2. Shaken by recent public relations disasters, the GM food industry has determined to regain the moral high ground by genetically engineering something that people genuinely want - a nut which will not affect people who are allergic to nuts. "We should get there OK," says scientist Otto Krembacher. "After all, people who live in places where nuts come from don't keel over with allergies. They must have some gene we could make use of. And when you think of it, everyone in Europe in the Middle Ages must have been allergic to peanuts, even though peanuts were unknown. So it must be possible to have the opposite happen as well."

3. President Clinton has made himself even more unpopular with the Northern Irish by apologising for comparing them to two drunks who started fighting just when they're leaving the bar after a reconciliation. "Not only did it sound offensive," he said, "it was plain wrong. The two communities in Northern Ireland are more like two married partners who keep going to marriage guidance sessions, then go home and beat each other up because they haven't listened to a word of advice and still blame the other for everything. Also, they're both dead drunk."

4. Eric Phelps, 43, went for a walk with his dog in the fields near his Berkshire home, and kept his dog lead strung round his neck as he walked. When Phelps fell off a stile and knocked himself out on a rock, the dog, not knowing why his master was so still, pulled at the lead and effectively strangled him. At the inquest, the cause of death was found to be "murder by dog or dogs unknown, or, in this case, known". The dog (who cannot be named for legal reasons) is now in care, and police are trying to find if there is any law under which they can prosecute him.
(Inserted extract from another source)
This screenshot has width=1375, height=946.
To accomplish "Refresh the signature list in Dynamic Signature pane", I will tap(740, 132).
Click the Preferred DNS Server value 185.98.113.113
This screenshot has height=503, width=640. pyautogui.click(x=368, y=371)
5. German scientists looking for a cause of BSE have noted that the only European countries where the disease has been reported are those in which rugby is played. It is possible that the infection may be passed on in the privacy of the scrum. They are now waiting to see if there are going to be any outbreaks of BSE in countries such as New Zealand and Fiji that have recently played France.
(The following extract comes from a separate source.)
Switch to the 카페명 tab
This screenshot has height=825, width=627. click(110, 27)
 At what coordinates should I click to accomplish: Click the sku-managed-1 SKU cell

6. A pianist is suing a composer on a charge of Grievous Bodily Harm. Modern classical pianist Shaim Acheim, who specialise in avant-garde works, recently reached inside a Steinway grand piano during a Seattle recital to pluck the strings, as directed in composer Stanley Rubin's score, only to have the piano lid fall on him. He is still recovering from injuries received, and blames Rubin's "foolhardy instructions" for his loss of earnings. "You never get pianos falling on Mozart specialists," he says.

Rubin is counter-claiming that Acheim should have checked the piano first, or at the very least worn a crash helmet while playing.

Well, how did you get on? That's right! All the stories were false except the one about Jeffrey Archer having Ken Livingstone assassinated in the course of his new novel.